§ TASK REQUIREMENTS: Reproduce every line that appears below, precisely and completely.

#### LISTED RECORDS

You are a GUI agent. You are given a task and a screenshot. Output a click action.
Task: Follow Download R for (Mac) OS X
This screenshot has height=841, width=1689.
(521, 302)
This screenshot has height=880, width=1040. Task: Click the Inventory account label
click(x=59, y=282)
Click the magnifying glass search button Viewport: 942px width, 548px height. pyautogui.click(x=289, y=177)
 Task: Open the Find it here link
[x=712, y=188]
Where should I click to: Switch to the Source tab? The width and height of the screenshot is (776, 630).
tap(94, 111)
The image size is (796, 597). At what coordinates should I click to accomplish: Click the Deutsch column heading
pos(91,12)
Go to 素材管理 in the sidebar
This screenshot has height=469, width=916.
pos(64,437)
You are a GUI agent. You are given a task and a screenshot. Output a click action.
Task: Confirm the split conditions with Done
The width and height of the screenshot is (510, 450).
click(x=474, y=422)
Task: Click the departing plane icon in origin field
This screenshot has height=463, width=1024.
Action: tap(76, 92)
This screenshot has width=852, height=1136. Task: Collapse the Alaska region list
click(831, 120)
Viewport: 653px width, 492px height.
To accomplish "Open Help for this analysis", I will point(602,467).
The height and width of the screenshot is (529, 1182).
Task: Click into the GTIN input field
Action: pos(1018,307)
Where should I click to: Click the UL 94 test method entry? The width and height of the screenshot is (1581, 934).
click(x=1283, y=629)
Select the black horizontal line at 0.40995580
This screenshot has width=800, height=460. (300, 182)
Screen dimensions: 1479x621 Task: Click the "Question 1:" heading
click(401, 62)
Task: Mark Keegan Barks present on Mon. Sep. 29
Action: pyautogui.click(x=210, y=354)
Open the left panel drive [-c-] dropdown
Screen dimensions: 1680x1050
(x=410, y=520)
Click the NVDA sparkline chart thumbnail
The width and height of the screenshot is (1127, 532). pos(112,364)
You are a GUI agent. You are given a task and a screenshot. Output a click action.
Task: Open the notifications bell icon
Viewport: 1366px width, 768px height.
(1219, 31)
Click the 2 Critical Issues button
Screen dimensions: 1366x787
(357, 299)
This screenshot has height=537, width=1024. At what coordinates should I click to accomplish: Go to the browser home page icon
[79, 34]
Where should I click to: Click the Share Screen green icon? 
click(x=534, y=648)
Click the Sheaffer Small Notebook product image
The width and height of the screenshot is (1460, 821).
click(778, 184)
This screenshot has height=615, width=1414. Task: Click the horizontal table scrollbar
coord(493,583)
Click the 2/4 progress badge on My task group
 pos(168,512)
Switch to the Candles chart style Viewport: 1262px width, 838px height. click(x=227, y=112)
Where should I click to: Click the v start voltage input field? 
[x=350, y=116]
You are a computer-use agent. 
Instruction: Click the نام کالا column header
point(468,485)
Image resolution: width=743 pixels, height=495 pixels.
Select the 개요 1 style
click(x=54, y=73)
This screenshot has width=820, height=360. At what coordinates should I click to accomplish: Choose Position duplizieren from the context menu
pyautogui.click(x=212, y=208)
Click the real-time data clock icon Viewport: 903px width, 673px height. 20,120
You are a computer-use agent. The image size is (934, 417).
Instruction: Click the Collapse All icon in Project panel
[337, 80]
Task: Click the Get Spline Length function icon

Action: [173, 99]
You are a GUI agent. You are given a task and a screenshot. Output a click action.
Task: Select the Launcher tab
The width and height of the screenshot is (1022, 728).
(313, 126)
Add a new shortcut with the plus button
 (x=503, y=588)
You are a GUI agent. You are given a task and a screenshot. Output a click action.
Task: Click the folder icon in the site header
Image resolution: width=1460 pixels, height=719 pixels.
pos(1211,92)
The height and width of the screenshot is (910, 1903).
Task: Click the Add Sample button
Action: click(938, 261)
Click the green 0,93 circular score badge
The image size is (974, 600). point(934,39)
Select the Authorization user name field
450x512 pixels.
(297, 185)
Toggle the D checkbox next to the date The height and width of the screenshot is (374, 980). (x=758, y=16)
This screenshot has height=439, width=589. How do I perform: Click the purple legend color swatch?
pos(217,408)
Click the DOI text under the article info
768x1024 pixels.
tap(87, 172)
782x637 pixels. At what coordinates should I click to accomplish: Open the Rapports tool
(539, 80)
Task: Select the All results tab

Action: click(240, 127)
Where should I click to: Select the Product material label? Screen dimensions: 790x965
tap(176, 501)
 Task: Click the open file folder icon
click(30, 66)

########

§ TASK ANSWER:
You are a GUI agent. You are given a task and a screenshot. Output a click action.
Task: Follow Download R for (Mac) OS X
This screenshot has height=841, width=1689.
(521, 302)
This screenshot has height=880, width=1040. Task: Click the Inventory account label
click(x=59, y=282)
Click the magnifying glass search button Viewport: 942px width, 548px height. pyautogui.click(x=289, y=177)
 Task: Open the Find it here link
[x=712, y=188]
Where should I click to: Switch to the Source tab? The width and height of the screenshot is (776, 630).
tap(94, 111)
The image size is (796, 597). At what coordinates should I click to accomplish: Click the Deutsch column heading
pos(91,12)
Go to 素材管理 in the sidebar
This screenshot has height=469, width=916.
pos(64,437)
You are a GUI agent. You are given a task and a screenshot. Output a click action.
Task: Confirm the split conditions with Done
The width and height of the screenshot is (510, 450).
click(x=474, y=422)
Task: Click the departing plane icon in origin field
This screenshot has height=463, width=1024.
Action: tap(76, 92)
This screenshot has width=852, height=1136. Task: Collapse the Alaska region list
click(831, 120)
Viewport: 653px width, 492px height.
To accomplish "Open Help for this analysis", I will point(602,467).
The height and width of the screenshot is (529, 1182).
Task: Click into the GTIN input field
Action: pos(1018,307)
Where should I click to: Click the UL 94 test method entry? The width and height of the screenshot is (1581, 934).
click(x=1283, y=629)
Select the black horizontal line at 0.40995580
This screenshot has width=800, height=460. (300, 182)
Screen dimensions: 1479x621 Task: Click the "Question 1:" heading
click(401, 62)
Task: Mark Keegan Barks present on Mon. Sep. 29
Action: pyautogui.click(x=210, y=354)
Open the left panel drive [-c-] dropdown
Screen dimensions: 1680x1050
(x=410, y=520)
Click the NVDA sparkline chart thumbnail
The width and height of the screenshot is (1127, 532). pos(112,364)
You are a GUI agent. You are given a task and a screenshot. Output a click action.
Task: Open the notifications bell icon
Viewport: 1366px width, 768px height.
(1219, 31)
Click the 2 Critical Issues button
Screen dimensions: 1366x787
(357, 299)
This screenshot has height=537, width=1024. At what coordinates should I click to accomplish: Go to the browser home page icon
[79, 34]
Where should I click to: Click the Share Screen green icon? 
click(x=534, y=648)
Click the Sheaffer Small Notebook product image
The width and height of the screenshot is (1460, 821).
click(778, 184)
This screenshot has height=615, width=1414. Task: Click the horizontal table scrollbar
coord(493,583)
Click the 2/4 progress badge on My task group
 pos(168,512)
Switch to the Candles chart style Viewport: 1262px width, 838px height. click(x=227, y=112)
Where should I click to: Click the v start voltage input field? 
[x=350, y=116]
You are a computer-use agent. 
Instruction: Click the نام کالا column header
point(468,485)
Image resolution: width=743 pixels, height=495 pixels.
Select the 개요 1 style
click(x=54, y=73)
This screenshot has width=820, height=360. At what coordinates should I click to accomplish: Choose Position duplizieren from the context menu
pyautogui.click(x=212, y=208)
Click the real-time data clock icon Viewport: 903px width, 673px height. 20,120
You are a computer-use agent. The image size is (934, 417).
Instruction: Click the Collapse All icon in Project panel
[337, 80]
Task: Click the Get Spline Length function icon

Action: [173, 99]
You are a GUI agent. You are given a task and a screenshot. Output a click action.
Task: Select the Launcher tab
The width and height of the screenshot is (1022, 728).
(313, 126)
Add a new shortcut with the plus button
 (x=503, y=588)
You are a GUI agent. You are given a task and a screenshot. Output a click action.
Task: Click the folder icon in the site header
Image resolution: width=1460 pixels, height=719 pixels.
pos(1211,92)
The height and width of the screenshot is (910, 1903).
Task: Click the Add Sample button
Action: click(938, 261)
Click the green 0,93 circular score badge
The image size is (974, 600). point(934,39)
Select the Authorization user name field
450x512 pixels.
(297, 185)
Toggle the D checkbox next to the date The height and width of the screenshot is (374, 980). (x=758, y=16)
This screenshot has height=439, width=589. How do I perform: Click the purple legend color swatch?
pos(217,408)
Click the DOI text under the article info
768x1024 pixels.
tap(87, 172)
782x637 pixels. At what coordinates should I click to accomplish: Open the Rapports tool
(539, 80)
Task: Select the All results tab

Action: click(240, 127)
Where should I click to: Select the Product material label? Screen dimensions: 790x965
tap(176, 501)
 Task: Click the open file folder icon
click(30, 66)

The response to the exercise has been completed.